I don't know much, in general. But this seemingly handicap is a blessing in disguise. Everyday I have the opportunity to learn something new. The other day I stumbled over an interesting topic, and while some provided some insight, I must confess I am even more confused.

Apparently motorcycles are divided into Harley and Metric. I have nothing against random divisions and groupings. Had the two groups been labeled Harley and Others, I wouldn't be starting this tread today.

But it's not HD and Others, it's HD and Metric. And the more I dig into this topic, the more confusing it gets.

Some say it's the type of tools required to work on the bike that make it a Metric. So as long as your nuts and bolts are non-metric, then you're working on a Harley? But even then, what kind of tool would you need to attack a set of Brembo's on a Harley?

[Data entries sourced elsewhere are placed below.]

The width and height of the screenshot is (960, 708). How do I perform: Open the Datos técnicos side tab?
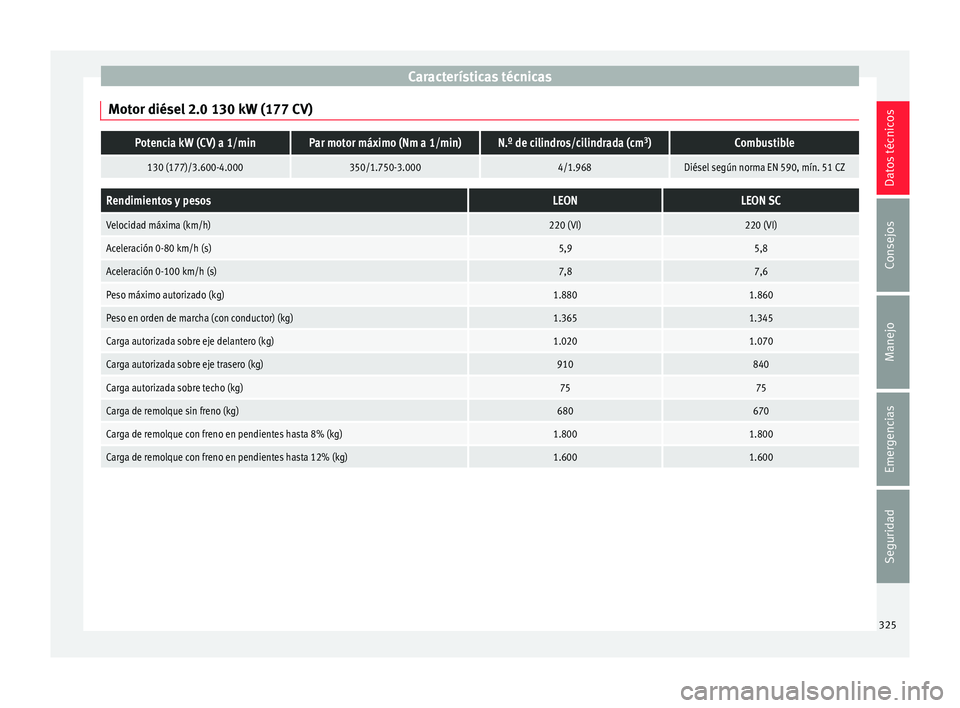pos(892,148)
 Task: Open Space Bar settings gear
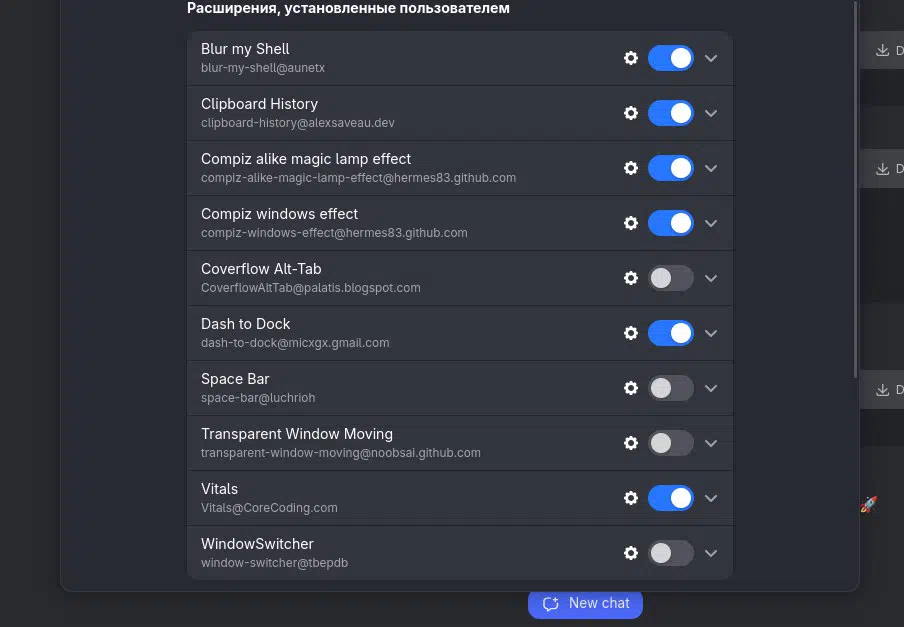point(631,388)
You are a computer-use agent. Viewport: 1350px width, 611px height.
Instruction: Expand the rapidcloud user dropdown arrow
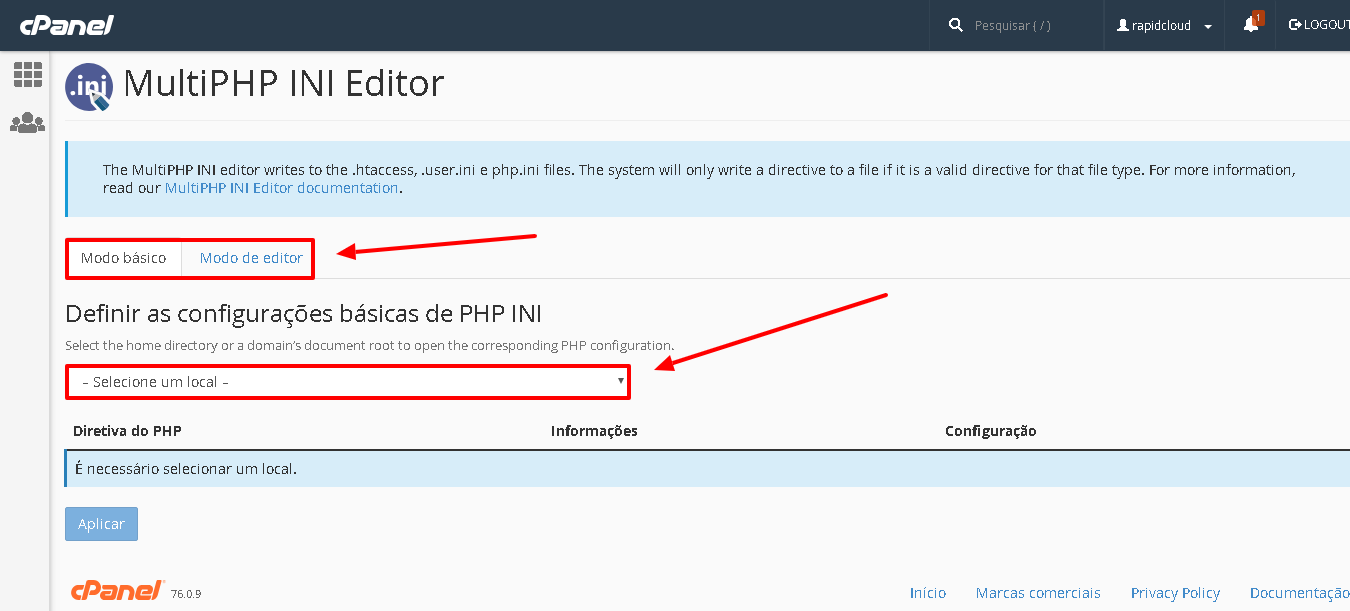(x=1208, y=27)
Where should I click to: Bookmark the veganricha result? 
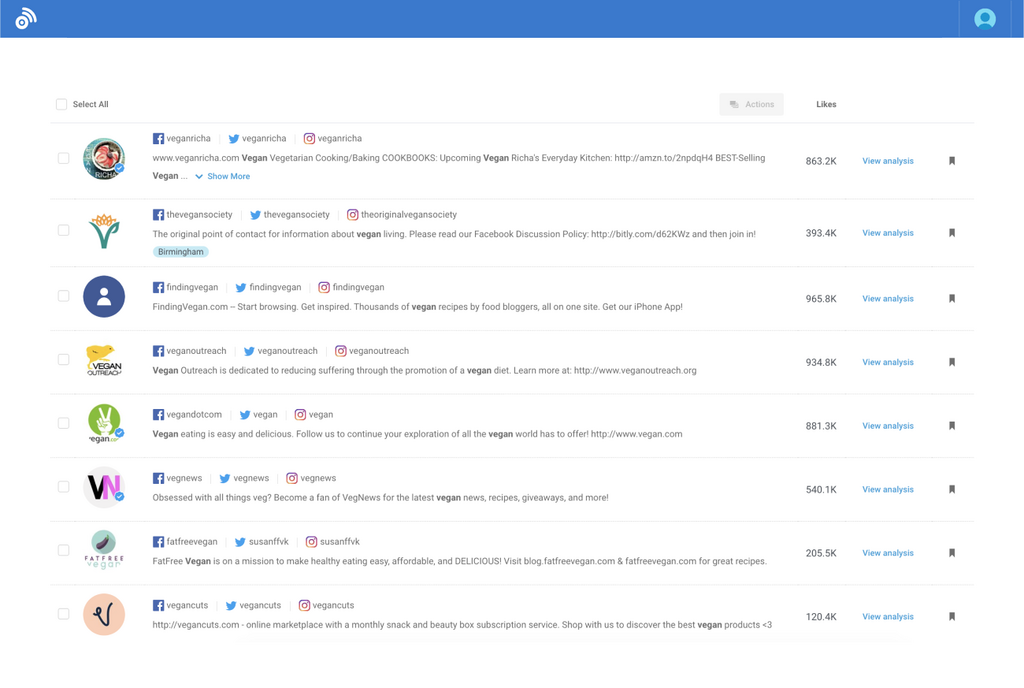[x=952, y=161]
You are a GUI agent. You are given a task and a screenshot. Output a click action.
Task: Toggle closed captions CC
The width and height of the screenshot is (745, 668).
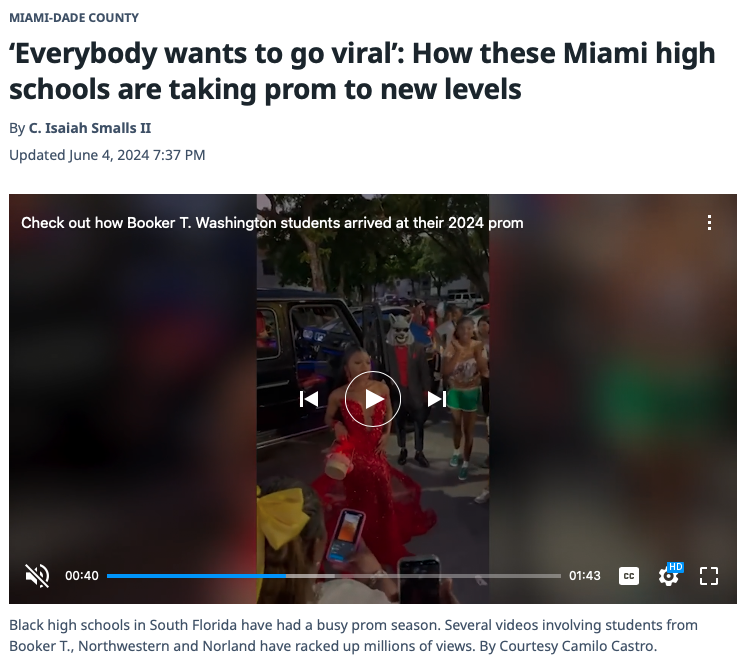click(x=629, y=576)
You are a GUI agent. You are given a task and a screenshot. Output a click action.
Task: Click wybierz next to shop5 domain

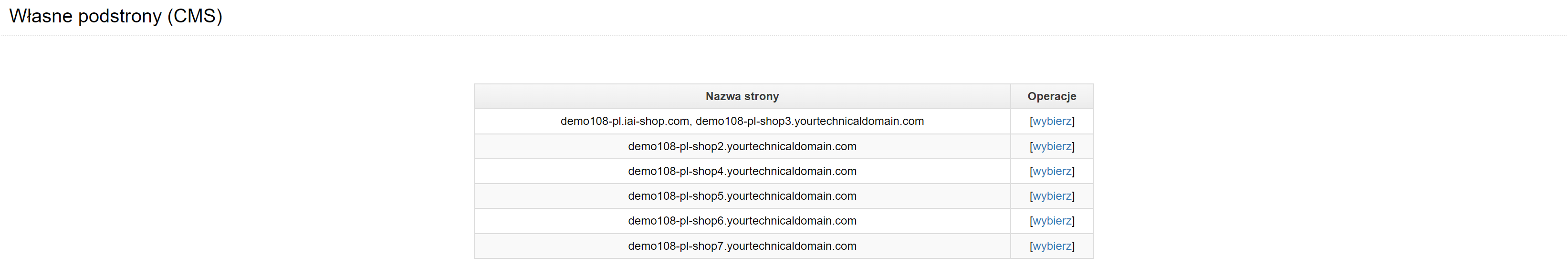click(1052, 196)
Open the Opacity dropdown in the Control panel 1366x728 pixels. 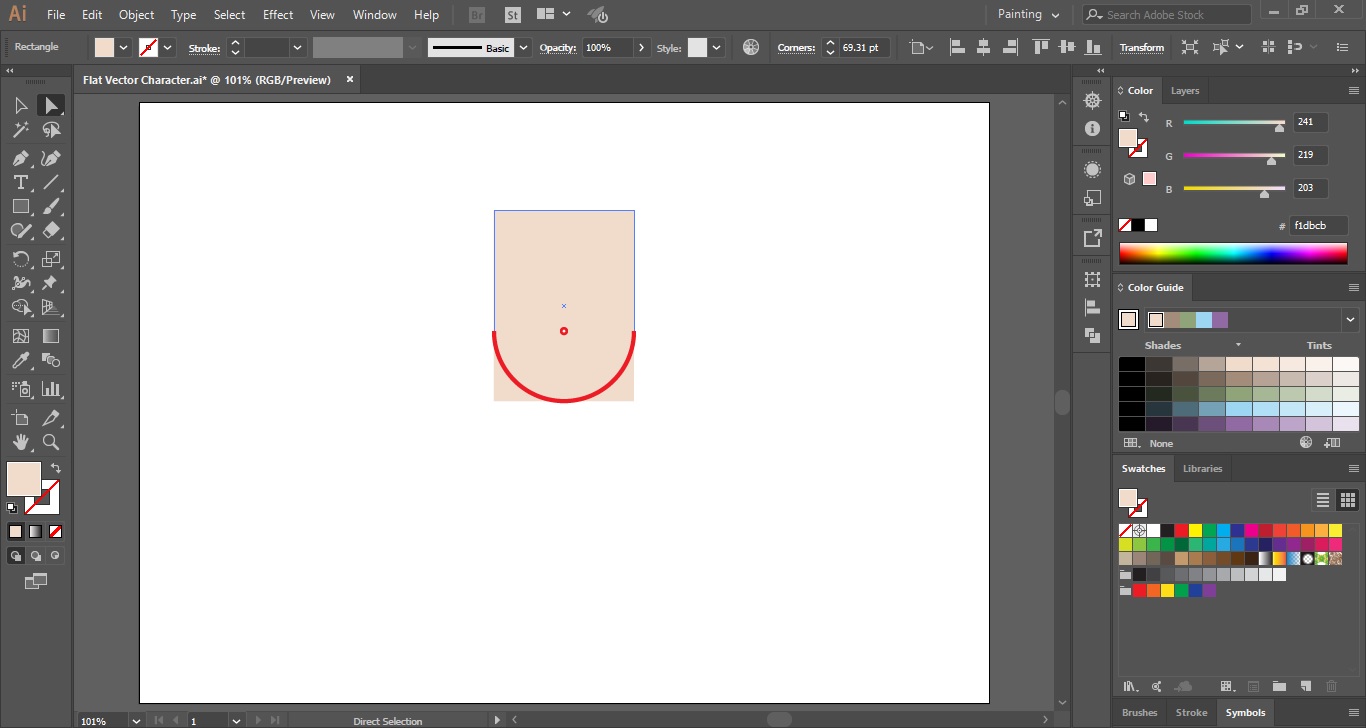pos(643,47)
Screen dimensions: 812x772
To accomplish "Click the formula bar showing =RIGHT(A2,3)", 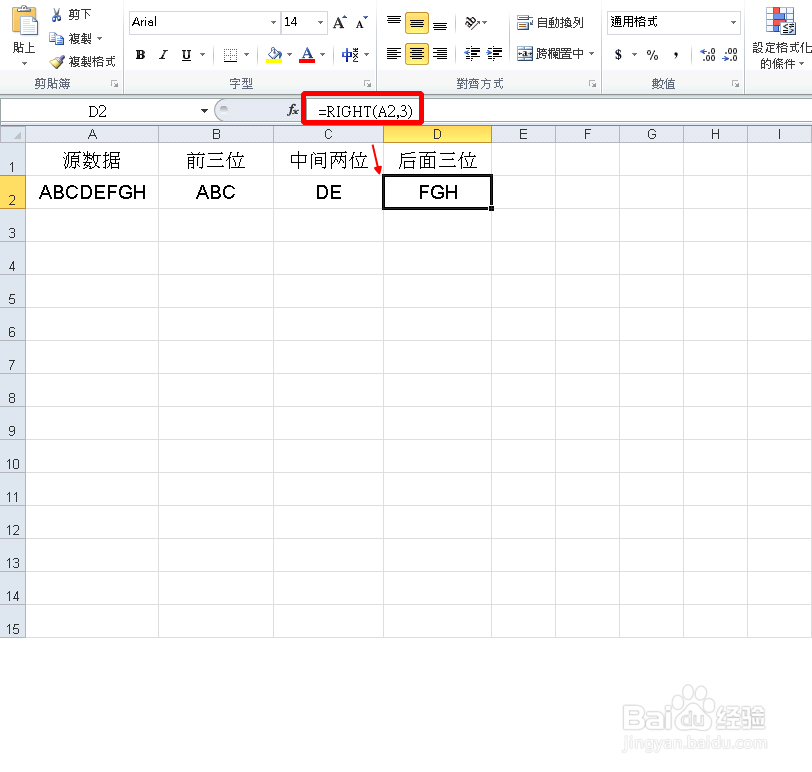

Others point out that a Metric is a non-American made motorcycle. So where do the likes of Indian and Victory fit?

Even the naming of a bike, or its advertisement seems to be considered a factor by some. If it's engine size is listed in the cubic centimeters, it's a metric. By that rule, an HD Sportster is Metric, and a Victory is a Harley!

Look, I'm not trying to create a topic here just for the sake of typing. I need to figure this out, because sooner or later someone will ask me this, and I don't look forward to shrugging as an answer.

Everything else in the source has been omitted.